Output all of the entries exactly as written.

Saved entries:
++++++

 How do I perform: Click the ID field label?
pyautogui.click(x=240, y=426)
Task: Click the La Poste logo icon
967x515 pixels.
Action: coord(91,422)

++++++

RESULT FOR THIS EXERCISE:
 How do I perform: Click the ID field label?
pyautogui.click(x=240, y=426)
Task: Click the La Poste logo icon
967x515 pixels.
Action: coord(91,422)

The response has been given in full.